Segment Open
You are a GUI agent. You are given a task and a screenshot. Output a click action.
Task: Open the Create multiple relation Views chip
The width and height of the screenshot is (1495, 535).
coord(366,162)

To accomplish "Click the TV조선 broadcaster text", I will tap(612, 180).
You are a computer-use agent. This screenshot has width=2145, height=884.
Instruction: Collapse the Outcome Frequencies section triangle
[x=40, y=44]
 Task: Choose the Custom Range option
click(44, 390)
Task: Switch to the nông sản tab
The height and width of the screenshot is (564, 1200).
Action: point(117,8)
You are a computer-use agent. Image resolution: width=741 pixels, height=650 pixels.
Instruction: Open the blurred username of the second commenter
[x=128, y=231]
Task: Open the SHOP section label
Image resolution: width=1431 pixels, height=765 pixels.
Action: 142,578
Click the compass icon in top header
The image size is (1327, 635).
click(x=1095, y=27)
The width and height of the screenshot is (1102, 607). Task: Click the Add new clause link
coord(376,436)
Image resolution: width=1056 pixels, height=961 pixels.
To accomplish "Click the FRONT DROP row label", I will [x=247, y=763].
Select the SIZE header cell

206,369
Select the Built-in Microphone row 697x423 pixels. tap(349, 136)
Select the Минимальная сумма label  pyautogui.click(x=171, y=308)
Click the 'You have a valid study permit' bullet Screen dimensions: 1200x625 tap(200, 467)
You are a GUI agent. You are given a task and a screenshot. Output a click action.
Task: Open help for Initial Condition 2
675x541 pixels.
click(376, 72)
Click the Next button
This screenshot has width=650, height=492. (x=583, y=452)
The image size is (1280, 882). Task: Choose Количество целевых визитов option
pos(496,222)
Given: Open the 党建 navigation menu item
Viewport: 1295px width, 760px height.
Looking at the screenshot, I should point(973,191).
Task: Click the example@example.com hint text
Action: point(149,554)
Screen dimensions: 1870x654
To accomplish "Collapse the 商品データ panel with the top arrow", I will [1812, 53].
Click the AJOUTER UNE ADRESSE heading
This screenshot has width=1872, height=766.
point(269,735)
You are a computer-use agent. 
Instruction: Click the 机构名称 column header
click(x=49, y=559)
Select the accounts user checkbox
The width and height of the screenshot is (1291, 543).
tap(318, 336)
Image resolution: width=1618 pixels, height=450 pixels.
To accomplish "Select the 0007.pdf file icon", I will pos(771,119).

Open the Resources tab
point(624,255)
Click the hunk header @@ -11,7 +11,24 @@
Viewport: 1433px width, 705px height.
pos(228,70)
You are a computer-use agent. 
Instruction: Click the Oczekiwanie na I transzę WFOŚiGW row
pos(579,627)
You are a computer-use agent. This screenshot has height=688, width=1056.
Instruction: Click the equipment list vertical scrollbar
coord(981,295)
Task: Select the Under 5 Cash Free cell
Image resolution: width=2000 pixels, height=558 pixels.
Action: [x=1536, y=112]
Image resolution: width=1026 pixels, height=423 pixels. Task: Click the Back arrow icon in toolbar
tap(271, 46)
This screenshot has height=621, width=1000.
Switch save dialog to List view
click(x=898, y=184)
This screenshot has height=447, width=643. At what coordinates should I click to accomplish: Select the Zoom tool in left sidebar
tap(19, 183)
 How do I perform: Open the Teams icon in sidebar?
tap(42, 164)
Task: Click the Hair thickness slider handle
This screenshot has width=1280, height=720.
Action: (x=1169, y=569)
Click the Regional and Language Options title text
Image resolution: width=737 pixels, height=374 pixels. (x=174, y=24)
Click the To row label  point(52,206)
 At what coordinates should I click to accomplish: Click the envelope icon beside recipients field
Segment Closed
__ACTIVITY__: All lines from the one containing "Screen dimensions: 1870x654" to the last line of the material above must be copied exactly, and only those.

__ANSWER BELOW__:
Screen dimensions: 1870x654
To accomplish "Collapse the 商品データ panel with the top arrow", I will [1812, 53].
Click the AJOUTER UNE ADRESSE heading
This screenshot has width=1872, height=766.
point(269,735)
You are a computer-use agent. 
Instruction: Click the 机构名称 column header
click(x=49, y=559)
Select the accounts user checkbox
The width and height of the screenshot is (1291, 543).
tap(318, 336)
Image resolution: width=1618 pixels, height=450 pixels.
To accomplish "Select the 0007.pdf file icon", I will pos(771,119).

Open the Resources tab
point(624,255)
Click the hunk header @@ -11,7 +11,24 @@
Viewport: 1433px width, 705px height.
pos(228,70)
You are a computer-use agent. 
Instruction: Click the Oczekiwanie na I transzę WFOŚiGW row
pos(579,627)
You are a computer-use agent. This screenshot has height=688, width=1056.
Instruction: Click the equipment list vertical scrollbar
coord(981,295)
Task: Select the Under 5 Cash Free cell
Image resolution: width=2000 pixels, height=558 pixels.
Action: [x=1536, y=112]
Image resolution: width=1026 pixels, height=423 pixels. Task: Click the Back arrow icon in toolbar
tap(271, 46)
This screenshot has height=621, width=1000.
Switch save dialog to List view
click(x=898, y=184)
This screenshot has height=447, width=643. At what coordinates should I click to accomplish: Select the Zoom tool in left sidebar
tap(19, 183)
 How do I perform: Open the Teams icon in sidebar?
tap(42, 164)
Task: Click the Hair thickness slider handle
This screenshot has width=1280, height=720.
Action: (x=1169, y=569)
Click the Regional and Language Options title text
Image resolution: width=737 pixels, height=374 pixels. (x=174, y=24)
Click the To row label  point(52,206)
 At what coordinates should I click to accomplish: Click the envelope icon beside recipients field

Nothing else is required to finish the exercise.